Il lui lut alors les grammaires, lui faisant retrouver les règles dans les textes qu’elle savait. À chaque leçon Leonora s’étirait, l’esprit paresseux ; Sarkis n’insistait pas ; et partant d’un nom, il ne tarissait plus d’anecdotes, et son écolière revenait d’elle-même à la leçon, reconnaissante de si grands frais d’imagination et de mémoire. Il s’adressa surtout à son orgueil, affectant de la traiter d’Altesse, et toujours en grande et raisonnable personne.

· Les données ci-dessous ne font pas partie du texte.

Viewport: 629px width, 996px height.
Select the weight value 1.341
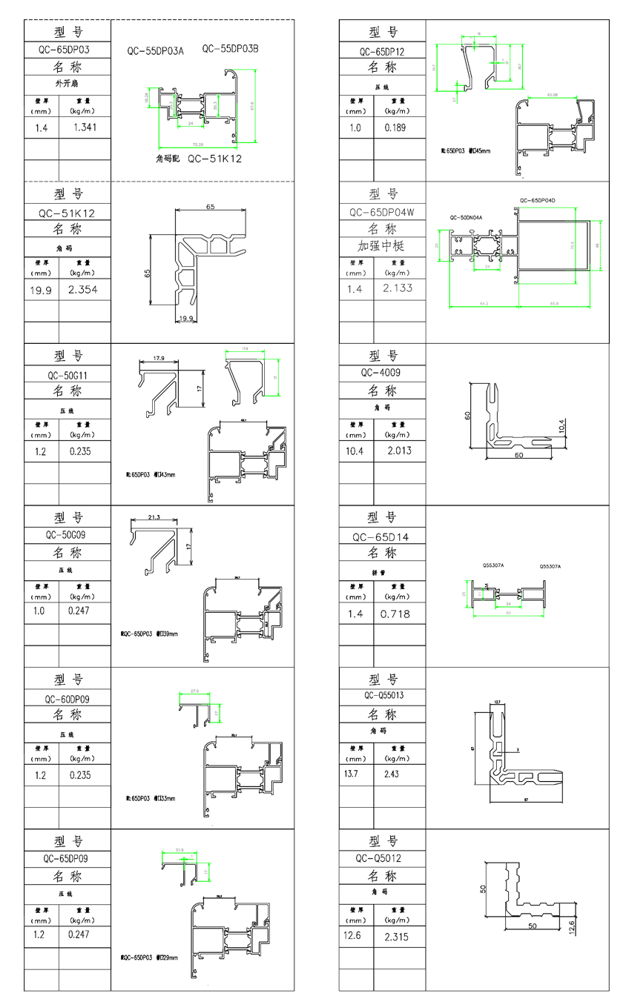click(85, 127)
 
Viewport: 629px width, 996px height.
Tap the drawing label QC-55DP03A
click(155, 51)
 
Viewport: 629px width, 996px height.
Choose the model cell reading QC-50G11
click(67, 375)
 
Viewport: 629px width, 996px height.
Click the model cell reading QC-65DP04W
click(382, 212)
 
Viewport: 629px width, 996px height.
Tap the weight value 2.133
click(398, 288)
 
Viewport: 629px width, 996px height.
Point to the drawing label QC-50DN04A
click(466, 218)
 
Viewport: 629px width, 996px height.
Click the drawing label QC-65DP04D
click(538, 200)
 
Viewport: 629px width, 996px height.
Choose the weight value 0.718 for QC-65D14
click(395, 614)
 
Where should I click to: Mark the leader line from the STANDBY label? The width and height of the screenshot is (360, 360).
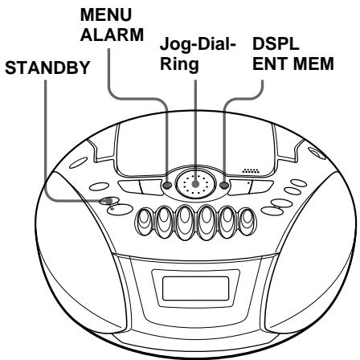[45, 145]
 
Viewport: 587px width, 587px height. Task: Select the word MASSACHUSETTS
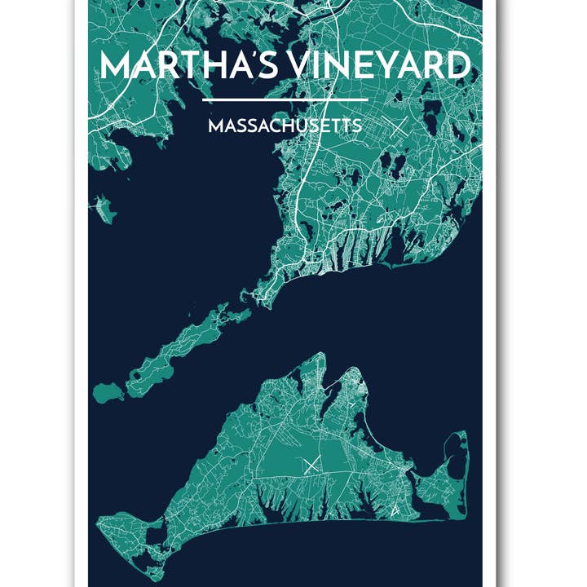coord(285,127)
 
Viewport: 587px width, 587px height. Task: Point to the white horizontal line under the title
coord(285,99)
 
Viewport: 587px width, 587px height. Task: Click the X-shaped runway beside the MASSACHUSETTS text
coord(398,128)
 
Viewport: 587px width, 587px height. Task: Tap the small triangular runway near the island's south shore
coord(395,511)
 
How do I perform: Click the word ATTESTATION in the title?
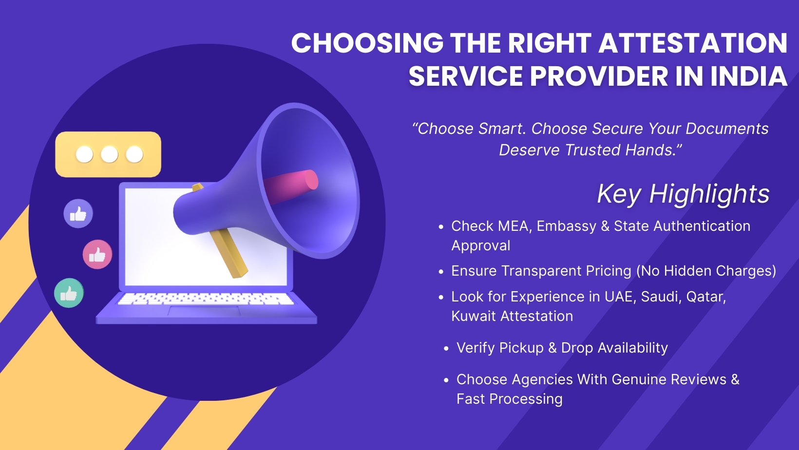pos(692,43)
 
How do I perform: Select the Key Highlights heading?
pos(683,194)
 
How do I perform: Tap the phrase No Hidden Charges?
pos(706,271)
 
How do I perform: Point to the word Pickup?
pos(521,348)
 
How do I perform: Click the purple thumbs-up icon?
pos(78,213)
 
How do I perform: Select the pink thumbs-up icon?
pos(97,254)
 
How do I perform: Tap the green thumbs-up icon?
pos(69,293)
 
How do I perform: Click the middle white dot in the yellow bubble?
pos(109,154)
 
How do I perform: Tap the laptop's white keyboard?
pos(205,299)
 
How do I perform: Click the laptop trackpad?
pos(204,311)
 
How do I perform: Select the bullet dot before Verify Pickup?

Il avait raison de ses fainéantises et de ses bâillements, en lui répétant : « Vous voulez donc que le premier homme venu puisse se croire supérieur à vous ? Car, qu’avons-nous de plus que la femme ? la science, rien de plus. » Cet argument était toujours victorieux.

Deux ans après l’arrivée de Sarkis au palais, Leonora traduisait Sophocle et Tacite. Le français seul la rebutait :

— « Vous habiterez probablement Paris un jour, comme toutes les Altesses sans royaume ; voulez-vous donc que les Parisiens, qui sont railleurs, se moquent de la mauvaise diction d’une d’Este ? » Et pour aider à l’effet de ce dire, il lui traduisait Balzac, ayant soin de s’arrêter fréquemment et de sauter des passages ?

— « Pourquoi vous arrêtez-vous, Sarkis ? » — « Parce que cela n’est point convenable ! »

Leonora priait, s’impatientait. — « Lisez-le vous-même, Altesse, si vous y tenez. »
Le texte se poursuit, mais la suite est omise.